### WHAT NEEDS TO BE DONE
Look below for the line containing "Viewport: 412px width, 229px"; from there through the line containing "Task: Open the stepover 刀具平直百分比 dropdown", both lines included, please set down each line exactly and nothing else.

Source records:
------------------------------

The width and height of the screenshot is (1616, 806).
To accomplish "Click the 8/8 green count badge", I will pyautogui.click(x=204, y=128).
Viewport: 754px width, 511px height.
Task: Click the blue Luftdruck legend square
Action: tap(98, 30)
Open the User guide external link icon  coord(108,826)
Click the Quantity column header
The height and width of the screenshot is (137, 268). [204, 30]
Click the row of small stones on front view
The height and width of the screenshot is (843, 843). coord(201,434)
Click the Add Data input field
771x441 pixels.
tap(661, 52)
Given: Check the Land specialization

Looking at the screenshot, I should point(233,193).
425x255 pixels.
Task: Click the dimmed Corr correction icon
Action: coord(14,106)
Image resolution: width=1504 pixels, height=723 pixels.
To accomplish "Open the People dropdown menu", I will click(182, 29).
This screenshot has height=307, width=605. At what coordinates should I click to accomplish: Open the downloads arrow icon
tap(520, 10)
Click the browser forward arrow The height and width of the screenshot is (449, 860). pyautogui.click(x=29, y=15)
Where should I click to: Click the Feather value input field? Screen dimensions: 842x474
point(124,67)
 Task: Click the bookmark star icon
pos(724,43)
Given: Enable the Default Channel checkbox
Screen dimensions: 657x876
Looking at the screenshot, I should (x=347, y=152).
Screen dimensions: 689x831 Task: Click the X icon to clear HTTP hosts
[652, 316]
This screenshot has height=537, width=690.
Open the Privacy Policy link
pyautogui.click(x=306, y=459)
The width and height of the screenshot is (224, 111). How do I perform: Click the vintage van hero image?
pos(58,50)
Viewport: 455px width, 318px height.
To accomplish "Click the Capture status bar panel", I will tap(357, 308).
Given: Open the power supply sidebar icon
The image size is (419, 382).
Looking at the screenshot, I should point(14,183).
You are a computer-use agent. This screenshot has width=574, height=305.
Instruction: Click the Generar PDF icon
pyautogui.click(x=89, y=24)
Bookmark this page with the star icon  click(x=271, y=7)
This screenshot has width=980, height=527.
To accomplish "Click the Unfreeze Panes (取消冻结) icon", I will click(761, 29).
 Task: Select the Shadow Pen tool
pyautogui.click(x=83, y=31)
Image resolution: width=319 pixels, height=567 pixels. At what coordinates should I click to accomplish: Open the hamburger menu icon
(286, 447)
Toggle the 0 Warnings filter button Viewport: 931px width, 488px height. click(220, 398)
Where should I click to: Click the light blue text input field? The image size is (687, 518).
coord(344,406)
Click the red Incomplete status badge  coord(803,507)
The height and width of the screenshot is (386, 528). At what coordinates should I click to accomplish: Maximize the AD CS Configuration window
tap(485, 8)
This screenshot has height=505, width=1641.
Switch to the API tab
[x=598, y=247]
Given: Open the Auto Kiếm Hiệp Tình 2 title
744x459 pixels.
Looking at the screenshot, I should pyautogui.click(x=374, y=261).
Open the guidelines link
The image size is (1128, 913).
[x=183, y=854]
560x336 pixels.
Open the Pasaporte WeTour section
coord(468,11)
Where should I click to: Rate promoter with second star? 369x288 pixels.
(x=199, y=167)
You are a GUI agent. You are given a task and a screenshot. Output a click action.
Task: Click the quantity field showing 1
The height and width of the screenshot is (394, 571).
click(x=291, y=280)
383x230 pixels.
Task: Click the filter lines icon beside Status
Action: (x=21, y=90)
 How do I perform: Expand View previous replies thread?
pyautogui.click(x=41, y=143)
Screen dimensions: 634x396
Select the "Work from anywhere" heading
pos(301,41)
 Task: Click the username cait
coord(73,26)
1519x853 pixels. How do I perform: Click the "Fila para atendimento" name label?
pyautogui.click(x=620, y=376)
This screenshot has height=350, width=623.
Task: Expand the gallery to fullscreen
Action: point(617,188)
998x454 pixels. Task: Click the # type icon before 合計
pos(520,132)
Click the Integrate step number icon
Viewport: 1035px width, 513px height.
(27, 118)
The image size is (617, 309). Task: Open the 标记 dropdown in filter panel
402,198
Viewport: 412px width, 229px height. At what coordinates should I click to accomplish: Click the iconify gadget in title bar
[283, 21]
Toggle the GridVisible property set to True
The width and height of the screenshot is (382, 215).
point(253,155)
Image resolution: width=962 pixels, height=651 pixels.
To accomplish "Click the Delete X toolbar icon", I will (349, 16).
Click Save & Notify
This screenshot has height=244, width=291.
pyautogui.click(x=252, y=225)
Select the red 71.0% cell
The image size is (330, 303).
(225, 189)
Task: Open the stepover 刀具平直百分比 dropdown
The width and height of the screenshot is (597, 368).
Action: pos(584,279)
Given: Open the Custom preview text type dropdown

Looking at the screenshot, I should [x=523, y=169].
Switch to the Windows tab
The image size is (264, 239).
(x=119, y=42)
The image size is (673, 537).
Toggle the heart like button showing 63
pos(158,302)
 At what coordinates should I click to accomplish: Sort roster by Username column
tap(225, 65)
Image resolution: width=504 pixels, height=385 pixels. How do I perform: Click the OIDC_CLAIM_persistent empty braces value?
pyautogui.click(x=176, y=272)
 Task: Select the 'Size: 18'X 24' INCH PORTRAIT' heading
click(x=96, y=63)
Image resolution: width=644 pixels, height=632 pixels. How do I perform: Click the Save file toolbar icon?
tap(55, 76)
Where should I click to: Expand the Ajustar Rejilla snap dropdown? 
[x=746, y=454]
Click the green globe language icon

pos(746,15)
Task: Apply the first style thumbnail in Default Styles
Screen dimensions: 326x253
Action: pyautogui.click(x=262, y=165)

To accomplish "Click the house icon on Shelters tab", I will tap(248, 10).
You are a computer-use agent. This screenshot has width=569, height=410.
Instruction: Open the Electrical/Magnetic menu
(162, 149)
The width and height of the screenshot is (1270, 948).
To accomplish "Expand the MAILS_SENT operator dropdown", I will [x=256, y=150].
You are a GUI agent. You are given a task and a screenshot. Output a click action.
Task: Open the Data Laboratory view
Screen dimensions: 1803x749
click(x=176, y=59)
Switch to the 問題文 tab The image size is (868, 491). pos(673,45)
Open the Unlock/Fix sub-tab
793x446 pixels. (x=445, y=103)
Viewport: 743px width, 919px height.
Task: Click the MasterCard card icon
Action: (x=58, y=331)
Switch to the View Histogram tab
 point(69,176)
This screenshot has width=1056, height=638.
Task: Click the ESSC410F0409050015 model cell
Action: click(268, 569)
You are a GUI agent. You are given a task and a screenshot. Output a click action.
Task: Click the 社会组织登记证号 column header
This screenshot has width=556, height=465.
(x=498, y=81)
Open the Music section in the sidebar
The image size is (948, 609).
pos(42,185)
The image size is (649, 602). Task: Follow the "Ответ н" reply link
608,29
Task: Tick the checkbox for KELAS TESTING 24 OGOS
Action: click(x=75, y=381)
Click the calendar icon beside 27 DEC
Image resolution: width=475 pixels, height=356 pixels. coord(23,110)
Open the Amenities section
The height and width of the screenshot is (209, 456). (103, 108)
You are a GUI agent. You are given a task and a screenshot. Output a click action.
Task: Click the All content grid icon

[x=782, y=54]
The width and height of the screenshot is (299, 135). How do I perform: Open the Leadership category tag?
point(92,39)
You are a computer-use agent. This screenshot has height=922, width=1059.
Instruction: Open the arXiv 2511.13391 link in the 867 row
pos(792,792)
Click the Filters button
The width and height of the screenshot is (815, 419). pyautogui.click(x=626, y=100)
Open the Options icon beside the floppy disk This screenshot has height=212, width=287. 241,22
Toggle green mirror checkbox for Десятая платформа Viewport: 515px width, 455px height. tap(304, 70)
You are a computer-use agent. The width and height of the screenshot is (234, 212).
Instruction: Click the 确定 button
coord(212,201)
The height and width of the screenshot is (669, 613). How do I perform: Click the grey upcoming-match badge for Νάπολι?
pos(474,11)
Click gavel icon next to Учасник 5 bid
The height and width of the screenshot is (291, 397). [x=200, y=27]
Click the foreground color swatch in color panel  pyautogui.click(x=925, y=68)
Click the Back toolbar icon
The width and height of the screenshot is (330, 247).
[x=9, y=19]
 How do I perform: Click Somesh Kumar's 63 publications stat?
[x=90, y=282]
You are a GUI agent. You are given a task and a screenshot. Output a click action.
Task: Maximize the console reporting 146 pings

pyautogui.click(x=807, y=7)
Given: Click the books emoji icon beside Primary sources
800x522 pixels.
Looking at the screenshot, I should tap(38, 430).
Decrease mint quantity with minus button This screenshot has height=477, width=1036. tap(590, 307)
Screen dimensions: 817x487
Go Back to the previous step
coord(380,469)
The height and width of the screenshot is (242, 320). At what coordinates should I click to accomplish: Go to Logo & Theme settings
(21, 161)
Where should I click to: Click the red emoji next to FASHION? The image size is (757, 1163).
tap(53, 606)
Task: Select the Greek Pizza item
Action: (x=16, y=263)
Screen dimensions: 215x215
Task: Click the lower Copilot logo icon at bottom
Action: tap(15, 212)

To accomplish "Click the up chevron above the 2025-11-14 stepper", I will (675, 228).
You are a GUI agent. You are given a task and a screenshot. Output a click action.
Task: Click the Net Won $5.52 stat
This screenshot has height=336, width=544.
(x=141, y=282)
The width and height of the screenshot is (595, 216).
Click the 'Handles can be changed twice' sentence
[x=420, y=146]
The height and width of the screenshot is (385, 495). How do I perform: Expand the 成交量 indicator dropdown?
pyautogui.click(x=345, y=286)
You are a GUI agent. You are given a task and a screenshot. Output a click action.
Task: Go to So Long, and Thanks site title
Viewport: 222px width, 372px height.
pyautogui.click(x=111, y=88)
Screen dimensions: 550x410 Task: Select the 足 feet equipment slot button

------------------------------

### RESULT BELOW
Viewport: 412px width, 229px height. At what coordinates should I click to accomplish: Click the iconify gadget in title bar
[283, 21]
Toggle the GridVisible property set to True
The width and height of the screenshot is (382, 215).
point(253,155)
Image resolution: width=962 pixels, height=651 pixels.
To accomplish "Click the Delete X toolbar icon", I will (349, 16).
Click Save & Notify
This screenshot has height=244, width=291.
pyautogui.click(x=252, y=225)
Select the red 71.0% cell
The image size is (330, 303).
(225, 189)
Task: Open the stepover 刀具平直百分比 dropdown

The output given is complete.